[Start of section]

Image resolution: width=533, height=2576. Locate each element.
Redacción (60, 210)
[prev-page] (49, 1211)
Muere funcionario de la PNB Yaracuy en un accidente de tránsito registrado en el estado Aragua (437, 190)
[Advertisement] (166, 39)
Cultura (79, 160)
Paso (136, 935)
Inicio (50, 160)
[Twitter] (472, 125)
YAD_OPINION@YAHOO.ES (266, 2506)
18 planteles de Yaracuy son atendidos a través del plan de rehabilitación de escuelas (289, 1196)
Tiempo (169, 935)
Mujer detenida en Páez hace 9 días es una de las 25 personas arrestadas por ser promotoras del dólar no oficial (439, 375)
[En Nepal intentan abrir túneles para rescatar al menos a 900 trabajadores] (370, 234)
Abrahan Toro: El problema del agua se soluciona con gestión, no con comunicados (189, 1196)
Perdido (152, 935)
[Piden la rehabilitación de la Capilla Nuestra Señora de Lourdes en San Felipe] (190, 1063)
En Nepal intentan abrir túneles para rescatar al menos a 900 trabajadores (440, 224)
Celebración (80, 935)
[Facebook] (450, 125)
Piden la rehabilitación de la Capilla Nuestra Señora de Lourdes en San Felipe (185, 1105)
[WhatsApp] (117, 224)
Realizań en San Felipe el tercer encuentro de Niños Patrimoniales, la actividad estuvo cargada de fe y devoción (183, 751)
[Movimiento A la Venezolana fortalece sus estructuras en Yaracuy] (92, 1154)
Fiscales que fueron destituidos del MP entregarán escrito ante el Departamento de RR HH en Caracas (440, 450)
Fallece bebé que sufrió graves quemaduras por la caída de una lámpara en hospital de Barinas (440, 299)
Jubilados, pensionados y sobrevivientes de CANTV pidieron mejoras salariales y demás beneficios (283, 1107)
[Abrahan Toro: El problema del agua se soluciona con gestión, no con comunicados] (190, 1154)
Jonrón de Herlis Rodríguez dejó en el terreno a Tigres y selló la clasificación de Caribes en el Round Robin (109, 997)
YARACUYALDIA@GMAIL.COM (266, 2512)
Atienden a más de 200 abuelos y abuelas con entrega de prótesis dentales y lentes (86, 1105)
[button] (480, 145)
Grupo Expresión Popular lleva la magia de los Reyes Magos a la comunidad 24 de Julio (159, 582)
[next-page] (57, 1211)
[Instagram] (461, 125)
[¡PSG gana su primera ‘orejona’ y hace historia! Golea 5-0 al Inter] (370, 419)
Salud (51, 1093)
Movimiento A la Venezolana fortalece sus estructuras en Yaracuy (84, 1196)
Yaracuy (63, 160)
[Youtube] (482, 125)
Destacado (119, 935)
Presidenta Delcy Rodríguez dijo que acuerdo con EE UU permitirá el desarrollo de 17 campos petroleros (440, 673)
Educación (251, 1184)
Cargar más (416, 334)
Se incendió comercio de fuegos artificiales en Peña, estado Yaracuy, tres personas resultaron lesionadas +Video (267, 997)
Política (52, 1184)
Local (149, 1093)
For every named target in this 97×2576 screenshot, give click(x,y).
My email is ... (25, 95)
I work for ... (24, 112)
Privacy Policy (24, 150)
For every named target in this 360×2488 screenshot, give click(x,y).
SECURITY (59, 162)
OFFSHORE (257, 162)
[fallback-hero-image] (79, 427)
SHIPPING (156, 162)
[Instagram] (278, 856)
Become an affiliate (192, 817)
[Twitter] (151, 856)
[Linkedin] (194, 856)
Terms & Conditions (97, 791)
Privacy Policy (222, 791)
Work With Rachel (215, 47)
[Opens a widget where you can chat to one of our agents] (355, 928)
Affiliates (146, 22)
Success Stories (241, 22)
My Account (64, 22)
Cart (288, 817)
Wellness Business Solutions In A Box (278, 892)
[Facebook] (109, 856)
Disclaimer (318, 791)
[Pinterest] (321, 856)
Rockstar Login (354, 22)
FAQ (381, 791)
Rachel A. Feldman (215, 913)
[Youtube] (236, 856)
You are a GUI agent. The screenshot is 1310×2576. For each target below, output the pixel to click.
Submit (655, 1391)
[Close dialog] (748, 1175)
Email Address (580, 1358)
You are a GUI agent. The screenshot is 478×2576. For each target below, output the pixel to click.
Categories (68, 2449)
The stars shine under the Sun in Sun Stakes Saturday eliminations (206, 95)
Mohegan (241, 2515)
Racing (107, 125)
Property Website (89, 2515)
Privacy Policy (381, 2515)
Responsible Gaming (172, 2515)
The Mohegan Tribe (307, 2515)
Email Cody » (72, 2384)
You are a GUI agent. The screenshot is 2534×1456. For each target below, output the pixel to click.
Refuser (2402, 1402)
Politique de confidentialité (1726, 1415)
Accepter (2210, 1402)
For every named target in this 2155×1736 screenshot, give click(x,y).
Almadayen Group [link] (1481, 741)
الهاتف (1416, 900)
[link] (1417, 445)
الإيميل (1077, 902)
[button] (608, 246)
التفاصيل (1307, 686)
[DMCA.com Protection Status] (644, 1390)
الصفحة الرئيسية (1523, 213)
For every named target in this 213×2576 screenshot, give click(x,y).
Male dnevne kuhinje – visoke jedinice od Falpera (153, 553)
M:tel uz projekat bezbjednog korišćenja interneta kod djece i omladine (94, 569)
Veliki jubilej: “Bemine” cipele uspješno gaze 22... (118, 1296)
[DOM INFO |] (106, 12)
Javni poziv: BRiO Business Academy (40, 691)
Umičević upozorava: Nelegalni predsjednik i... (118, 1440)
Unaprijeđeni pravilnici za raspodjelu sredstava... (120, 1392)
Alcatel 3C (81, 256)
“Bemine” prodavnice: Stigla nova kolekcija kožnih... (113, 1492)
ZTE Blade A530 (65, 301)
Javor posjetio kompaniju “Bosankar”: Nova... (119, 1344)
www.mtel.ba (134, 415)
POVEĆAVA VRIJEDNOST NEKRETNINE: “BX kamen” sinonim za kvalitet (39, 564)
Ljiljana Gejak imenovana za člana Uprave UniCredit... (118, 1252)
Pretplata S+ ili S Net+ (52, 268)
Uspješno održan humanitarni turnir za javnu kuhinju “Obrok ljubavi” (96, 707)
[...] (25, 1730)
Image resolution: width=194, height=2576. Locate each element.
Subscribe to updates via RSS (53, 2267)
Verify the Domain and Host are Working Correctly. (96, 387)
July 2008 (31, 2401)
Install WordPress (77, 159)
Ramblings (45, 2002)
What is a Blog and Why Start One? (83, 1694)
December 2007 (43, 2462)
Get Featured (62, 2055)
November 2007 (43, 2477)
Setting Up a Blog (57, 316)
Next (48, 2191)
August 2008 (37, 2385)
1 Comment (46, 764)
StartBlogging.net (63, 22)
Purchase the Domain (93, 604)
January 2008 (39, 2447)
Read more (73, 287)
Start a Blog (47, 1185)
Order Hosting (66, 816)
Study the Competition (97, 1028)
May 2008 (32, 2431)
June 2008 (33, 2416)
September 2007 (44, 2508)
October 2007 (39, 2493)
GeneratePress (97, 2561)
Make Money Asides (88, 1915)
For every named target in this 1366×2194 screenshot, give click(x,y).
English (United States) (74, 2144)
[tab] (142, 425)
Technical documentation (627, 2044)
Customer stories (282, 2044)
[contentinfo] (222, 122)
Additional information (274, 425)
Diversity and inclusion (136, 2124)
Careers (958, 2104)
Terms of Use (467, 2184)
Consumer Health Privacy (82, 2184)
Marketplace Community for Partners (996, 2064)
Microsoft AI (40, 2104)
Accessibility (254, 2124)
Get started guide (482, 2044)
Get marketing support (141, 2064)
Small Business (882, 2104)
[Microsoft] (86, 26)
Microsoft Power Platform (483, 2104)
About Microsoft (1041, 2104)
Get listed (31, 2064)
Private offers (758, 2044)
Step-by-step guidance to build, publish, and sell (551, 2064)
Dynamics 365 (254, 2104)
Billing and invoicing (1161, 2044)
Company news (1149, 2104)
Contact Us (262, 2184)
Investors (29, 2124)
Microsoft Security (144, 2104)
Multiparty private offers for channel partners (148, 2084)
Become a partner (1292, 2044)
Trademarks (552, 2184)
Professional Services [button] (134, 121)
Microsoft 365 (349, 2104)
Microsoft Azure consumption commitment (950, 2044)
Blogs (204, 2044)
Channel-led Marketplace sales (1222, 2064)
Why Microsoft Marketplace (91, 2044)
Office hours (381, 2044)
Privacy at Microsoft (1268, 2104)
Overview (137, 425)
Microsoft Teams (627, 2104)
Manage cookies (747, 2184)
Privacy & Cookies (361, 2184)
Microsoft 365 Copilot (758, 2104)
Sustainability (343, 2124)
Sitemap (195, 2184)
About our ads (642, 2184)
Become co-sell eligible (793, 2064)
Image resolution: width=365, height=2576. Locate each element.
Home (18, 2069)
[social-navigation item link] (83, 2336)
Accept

[End of section]

Copy exactly the lines that run from the one with "[Microsoft] (86, 26)" to the last line of the material, including both.

[Microsoft] (86, 26)
Microsoft Power Platform (483, 2104)
About Microsoft (1041, 2104)
Get listed (31, 2064)
Private offers (758, 2044)
Step-by-step guidance to build, publish, and sell (551, 2064)
Dynamics 365 (254, 2104)
Billing and invoicing (1161, 2044)
Company news (1149, 2104)
Contact Us (262, 2184)
Investors (29, 2124)
Microsoft Security (144, 2104)
Multiparty private offers for channel partners (148, 2084)
Become a partner (1292, 2044)
Trademarks (552, 2184)
Professional Services [button] (134, 121)
Microsoft 365 (349, 2104)
Microsoft Azure consumption commitment (950, 2044)
Blogs (204, 2044)
Channel-led Marketplace sales (1222, 2064)
Why Microsoft Marketplace (91, 2044)
Office hours (381, 2044)
Privacy at Microsoft (1268, 2104)
Overview (137, 425)
Microsoft Teams (627, 2104)
Manage cookies (747, 2184)
Privacy & Cookies (361, 2184)
Microsoft 365 Copilot (758, 2104)
Sustainability (343, 2124)
Sitemap (195, 2184)
About our ads (642, 2184)
Become co-sell eligible (793, 2064)
Image resolution: width=365, height=2576. Locate each element.
Home (18, 2069)
[social-navigation item link] (83, 2336)
Accept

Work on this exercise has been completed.